Understanding those who struggle with mood disorders
It’s not a secret that I, like many others, struggle with issues of anxiety and depression. Since my diagnosis, I’ve been very open about my issues in hopes that maybe the way I cope will be something that someone else can use.
This is why I feel that it is important to remind folks of a few things to remember when dealing with a friend or loved one who may be struggling.
We can’t always help it if we are feeling blue. Sometimes we can be perfectly fine and the dark cloud of depression will just pop up and we don’t always know how to make it go away. Just be patient with us, we are trying.
Sometimes some of us make irrational decisions. When you struggle with issues such as bipolar disorder, it is often hard to control impulses like eating or spending money. For instance, I’ve personally been struggling with some heartbreak in my life. That heartbreak has prompted behaviors not normal for me. Since August 1, I’ve bought a couch for my office, broke a very strict diet and gained 15 pounds, and went as far as to start on a tattoo cover up that one part of my brain said not to do, but the other irrational part let me walk into the tattoo shop to start it.
Speaking of the tattoo, pain is sometimes how we cope. If you’ve ever wondered why people self-harm (not necessarily commit the unspeakable), cut themselves or burn themselves, here is a quick explanation. Sometimes the depression is so awful that you do things to just feel something. Anything. Life with depression and the highs and lows of bipolar disorder can be so disorientating that you do things, even painful things, just to feel something.
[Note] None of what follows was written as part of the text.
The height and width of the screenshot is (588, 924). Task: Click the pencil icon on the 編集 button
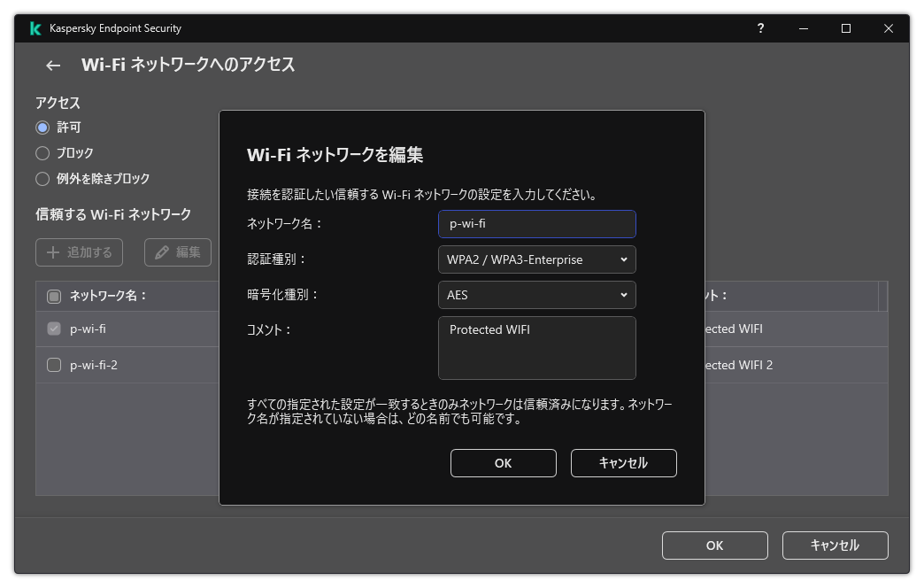161,251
Then sometimes we feel too much. I know personally, that sometimes I feel so many feelings at once that I can’t process them and I shut down. It requires me to sleep for several hours just to be able to function again. It can be debilitating, tiresome, and downright miserable to feel everything, and nothing all at the same time.
The thing is, I cope through not just tattoos, but through music, meditation and prayer, exercise, and various other hobbies. I try to also get others to join with me in sharing their hobbies because the best thing for me to deal with uncontrollable feelings is being with like-minded folks.
I’m not writing all of this to make readers feel sorry for me. The complete opposite is what I want, really. I want people to not feel sorry for my personal plight because the last thing I need is more pity. I write all this to inform people that sometimes those of us who deal with mood disorders really just need empathy, not sympathy.
How can you help if you have a friend who struggles with mood disorders? Validate their feelings. Spend time with them, even if that means sitting on a couch binge watching The Office for the fortieth time. Love them. Be understanding that sometimes they will cry or shut down for no reason.
One final thought about this topic. Mood disorders often present themselves through depression including suicidal thoughts. Monday, Sept. 10, was National Suicide Prevention Day. By sharing the number 1-800-273-8255, we can all help prevent suicide. This Lifeline provides 24/7, free and confidential support for people in distress, prevention and crisis resources for you or your loved ones, and best practices for professionals.